Screenshot grounding data:
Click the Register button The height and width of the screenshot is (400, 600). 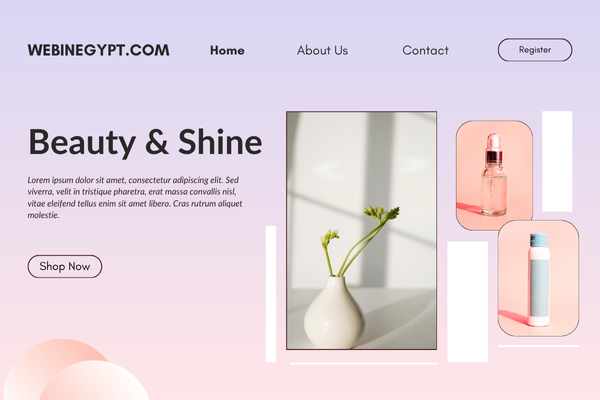[535, 50]
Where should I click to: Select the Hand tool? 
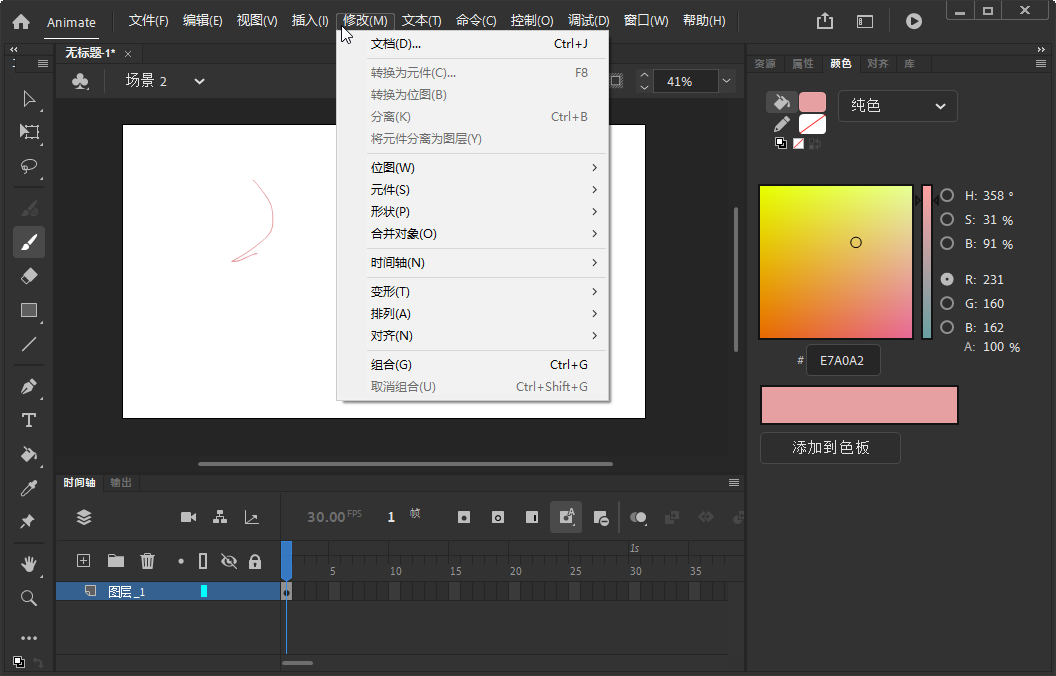pos(28,563)
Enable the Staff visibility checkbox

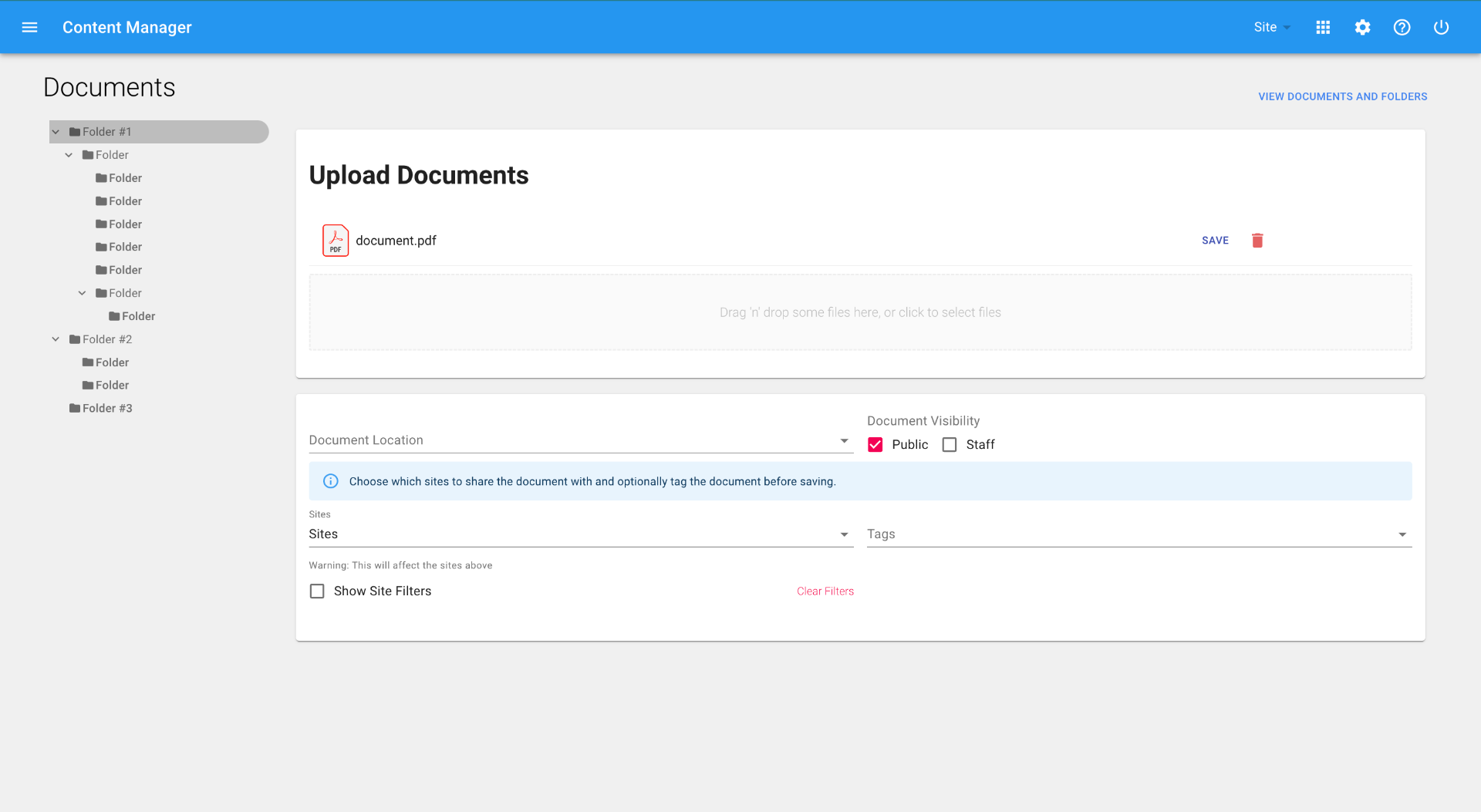tap(950, 445)
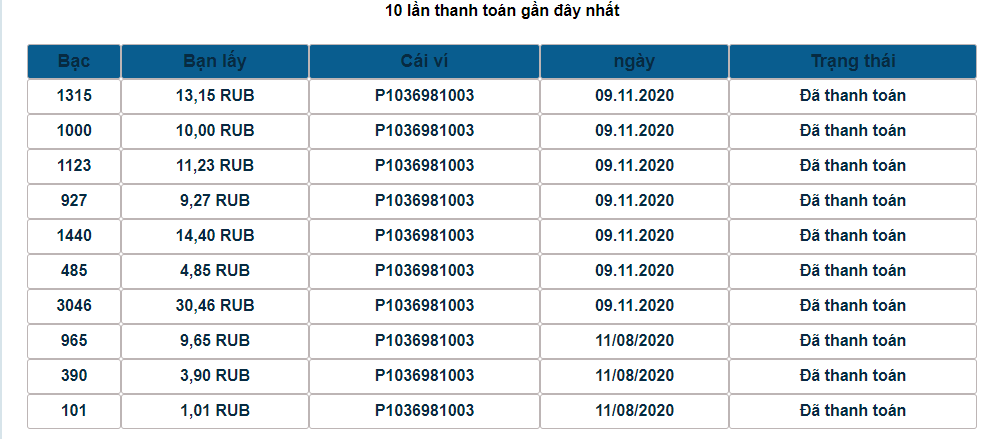Screen dimensions: 1002x439
Task: Select the "Cái ví" column header
Action: (x=424, y=61)
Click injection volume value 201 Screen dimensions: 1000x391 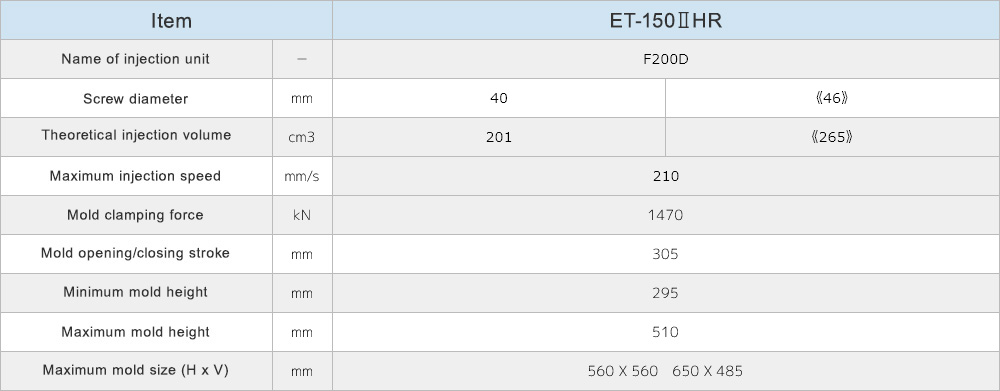[499, 137]
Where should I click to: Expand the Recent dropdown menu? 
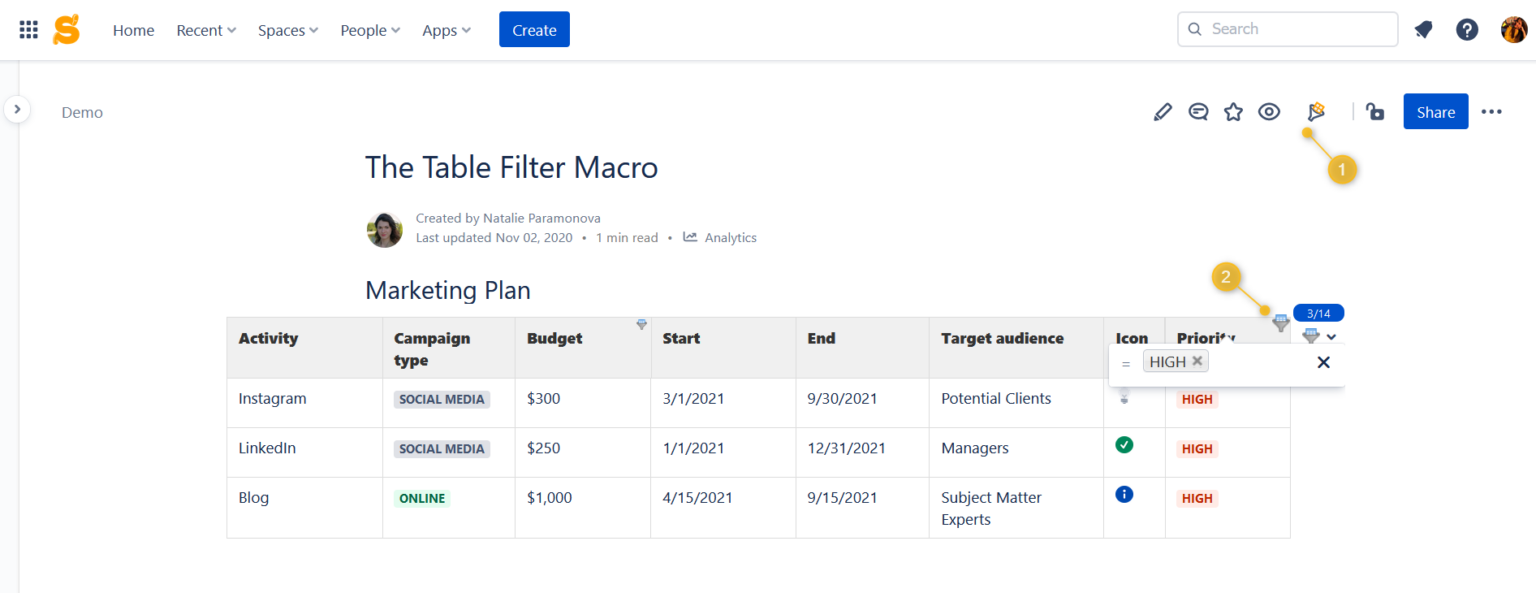tap(206, 30)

• **TASK STATEMENT**:
From the line holding "Where should I click to: Expand" down to the final line of the entries above, print every line exactly. Pictures do not go in.

• **TASK OUTPUT**:
Where should I click to: Expand the Recent dropdown menu? 
tap(206, 30)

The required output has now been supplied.